Friday, August 30, 2013

Hopscotch Highlight: Jamaican Queens

Jamaican Queens perform on Saturday, Sept. 6
at The Hive at Busy Bee
It's hard to believe that there's under a week left until Hopscotch, but alas we're inching closer and closer. It's been difficult to quell my excitement for the festival, but now that we're six days away I can begin to truly geek out over how fantastic next weekend is going to be. Although the lineup has undergone a slew of changes, it's still as strong as before with some devastatingly awesome lineup additions happening at the last minute. While the past two Hopscotch Highlights have focused on local artists, this last one will shine the light upon an act from Detroit that's been on my radar for quite some time now.

Jamaican Queens are another group (much like Sylvan Esso) that's been crafting fantastic pop tunes with a strong electronic footing. Many critics have penned the trio as a "trap-pop" group due to their southern hip-hop influence in their production styles, but tossing labels aside it's clear that this band is fixated on deviating from the norm and producing an incomparable sound. With influences ranging from pop stars like Drake to dancehall to punk, Jamaican Queens serve as an amalgamation of various styles that comes out as banging pop gems.

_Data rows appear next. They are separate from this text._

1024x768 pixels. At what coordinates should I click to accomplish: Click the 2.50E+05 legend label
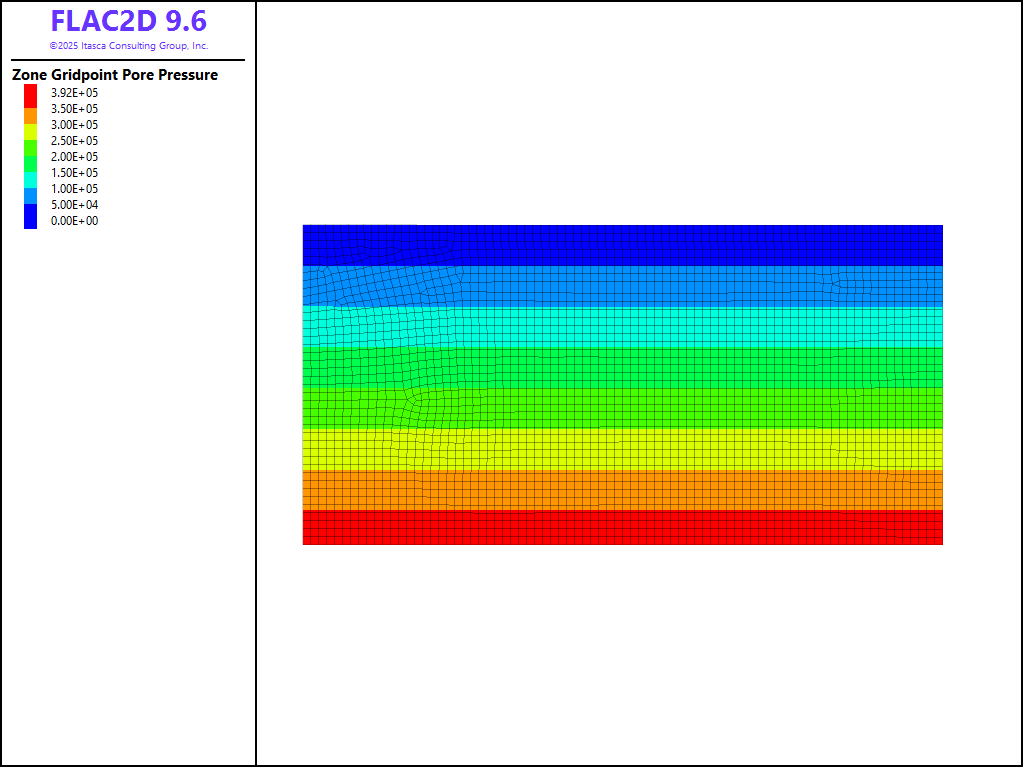(x=74, y=141)
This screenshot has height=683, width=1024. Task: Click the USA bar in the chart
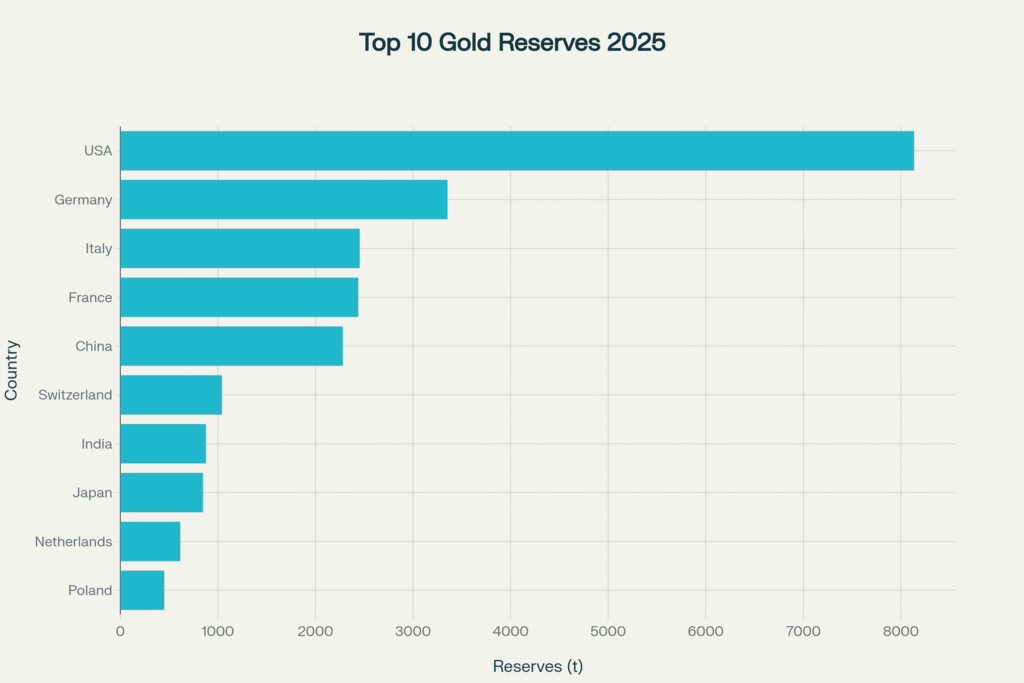(x=516, y=150)
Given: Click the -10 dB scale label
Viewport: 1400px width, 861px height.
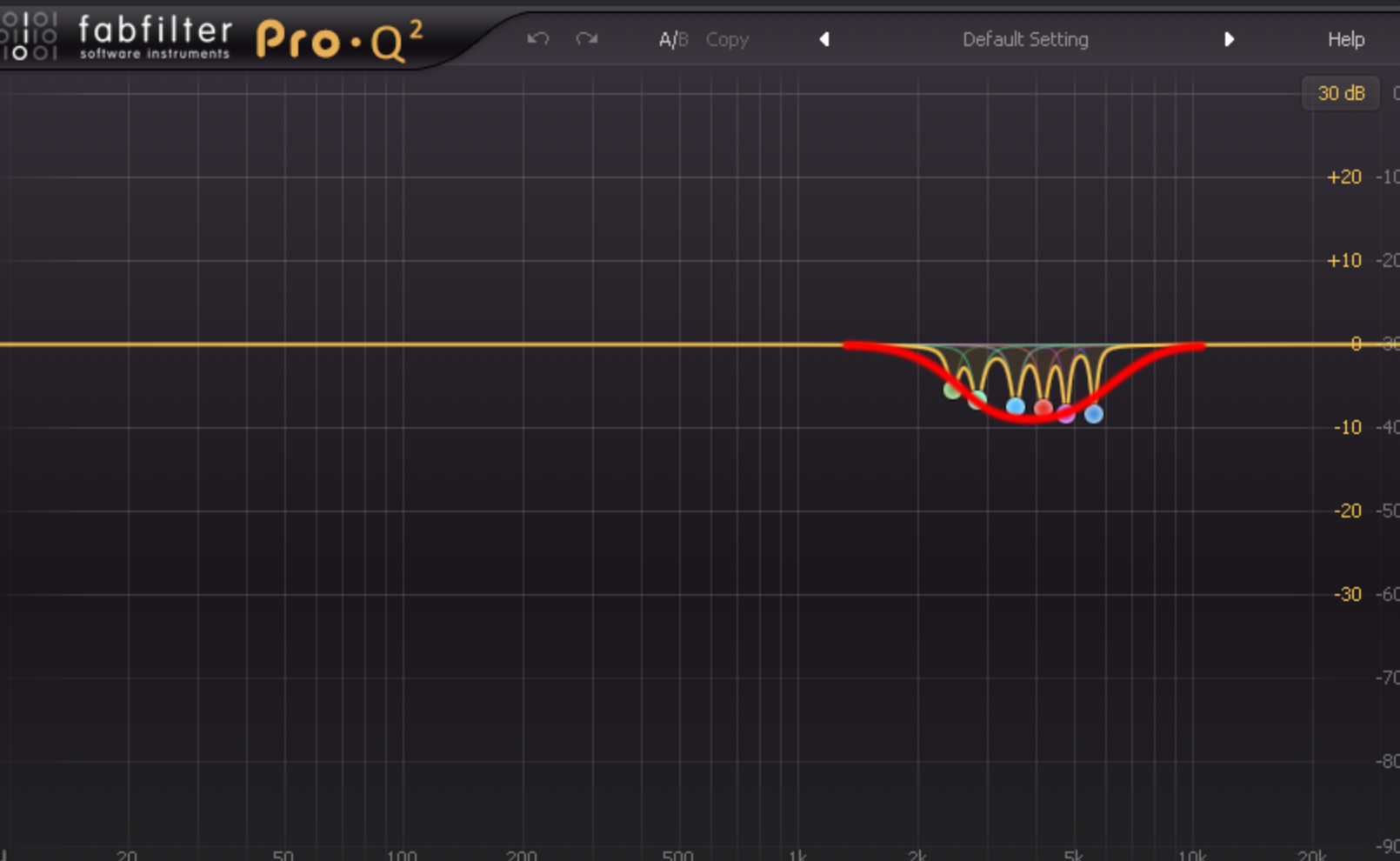Looking at the screenshot, I should pos(1347,427).
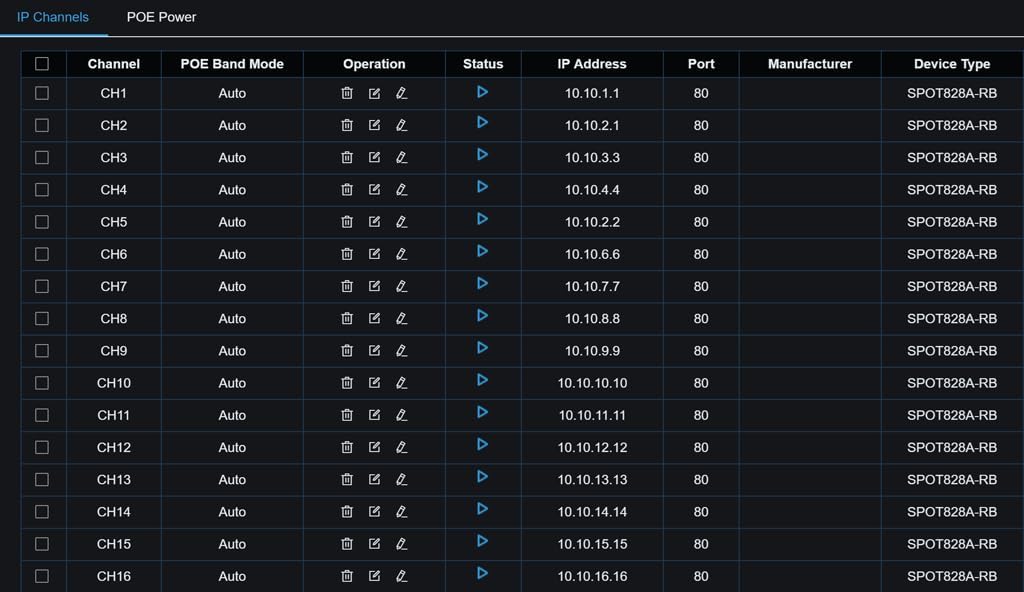Tick the select-all checkbox in header
The height and width of the screenshot is (592, 1024).
pos(42,64)
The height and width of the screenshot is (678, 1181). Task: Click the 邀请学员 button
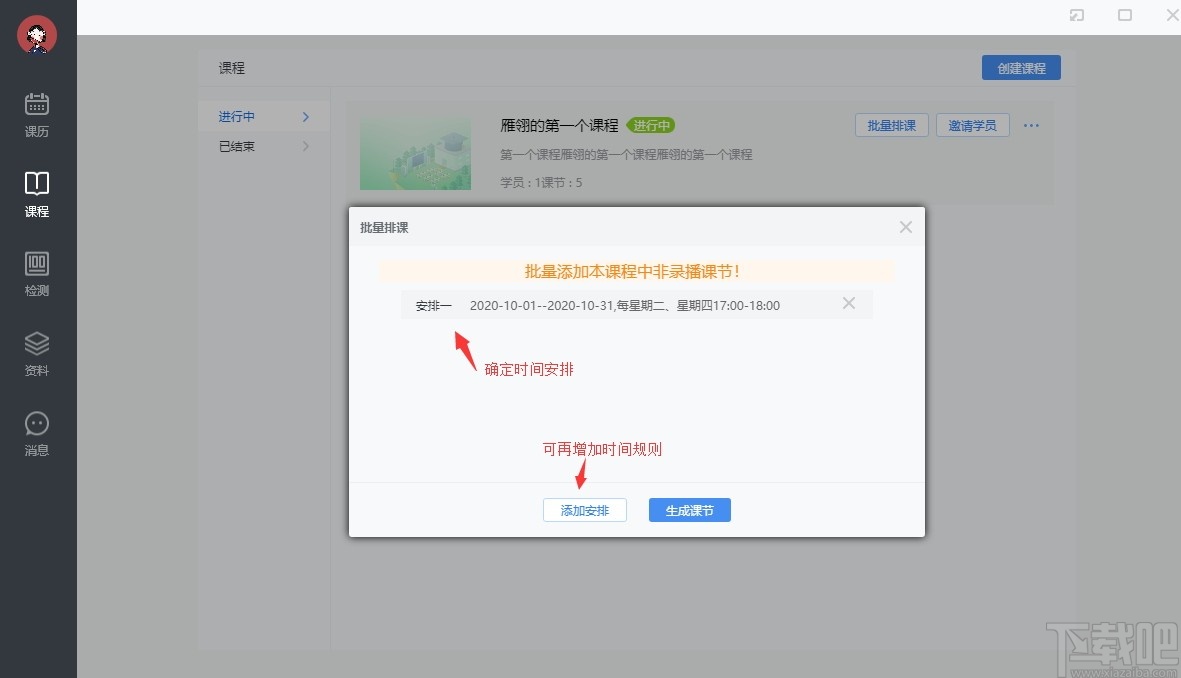point(972,125)
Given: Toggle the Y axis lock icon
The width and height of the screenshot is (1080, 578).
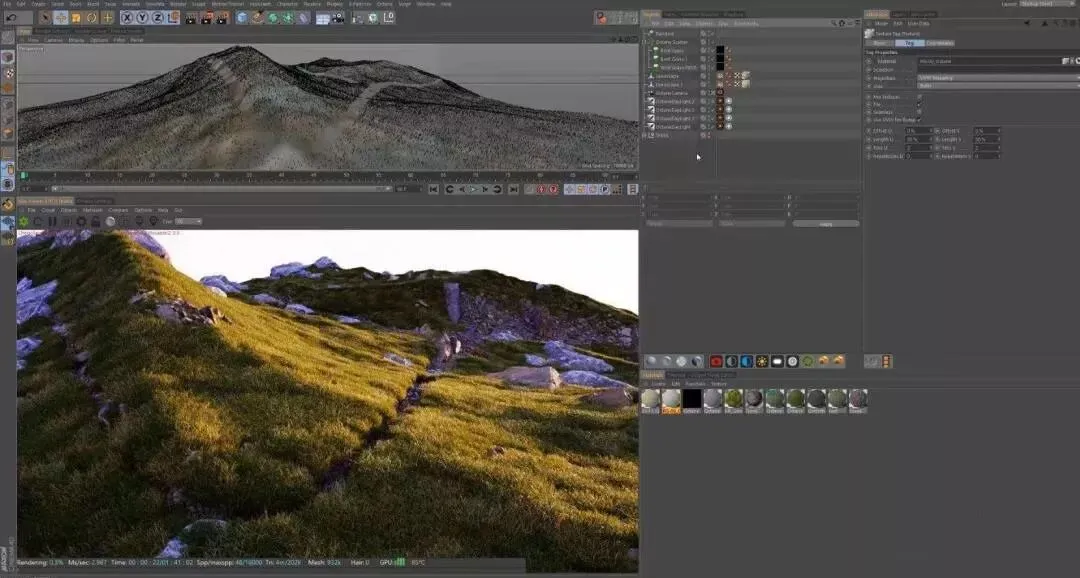Looking at the screenshot, I should tap(142, 17).
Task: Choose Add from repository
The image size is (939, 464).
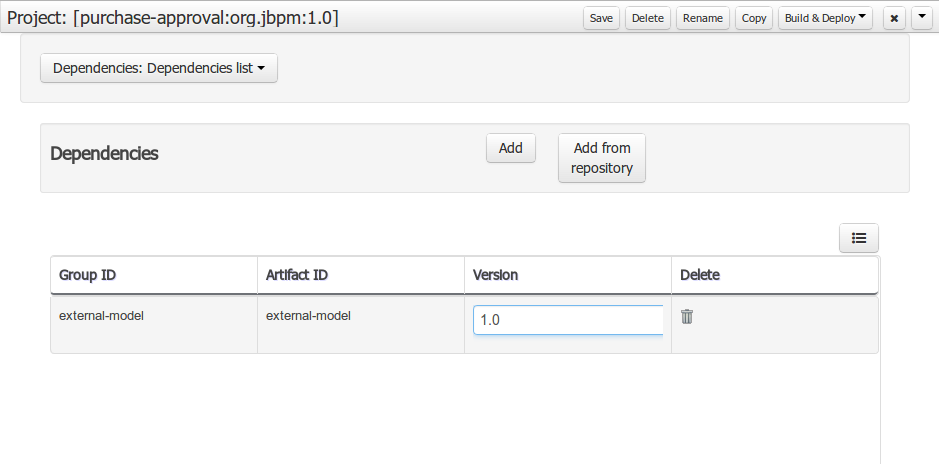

Songwriter Ryan Spencer describes the group's sound as "abrasive pop," citing their bleak Detroit surroundings as an influence for their somber and twisted lyrical content. "Living in a really bleak city like Detroit makes it easy to dwell in depression," Spencer claims. "But that’s kind of my best way to write songs, by being like cripplingly depressed." But despite calling a bankrupt city home, Spencer and the rest of Jamaican Queens embrace their surroundings, as it allows them to do what they do best, craft these infectious pop tunes that are tinged with dark undertones.


"I don’t need a job [in Detroit], I can just make music," Spencer says. "But if I lived in New York or something I’d have to get a serious job where I’d have to wait tables or something.  I just can’t do that. I can’t handle working for people man, it makes me feel crazy." So the band has called settled in Detroit, and thus their downtrodden city has an enormous effect on their rich soundscape. Their trap influences draw upon these same gritty surroundings, low-income areas that are brimming with drug deals and violence. So naturally Jamaican Queens' pop leanings will still come across as darkly driven explorations of these musicians' psyches.

While the tracks are peppered with trap influences, there's an equal amount of heady space that's clearly drawn from ambient and psychedelic territories, everything from Brian Eno to David Bowie. These tracks contain a certain bit of glamour and pomp, something that evokes an urge to get up and dance whilst beckoning the listener to close their eyes and succumb to the entrancing production. "It's a good juxtaposition for the bleak subject matter," Spencer claims.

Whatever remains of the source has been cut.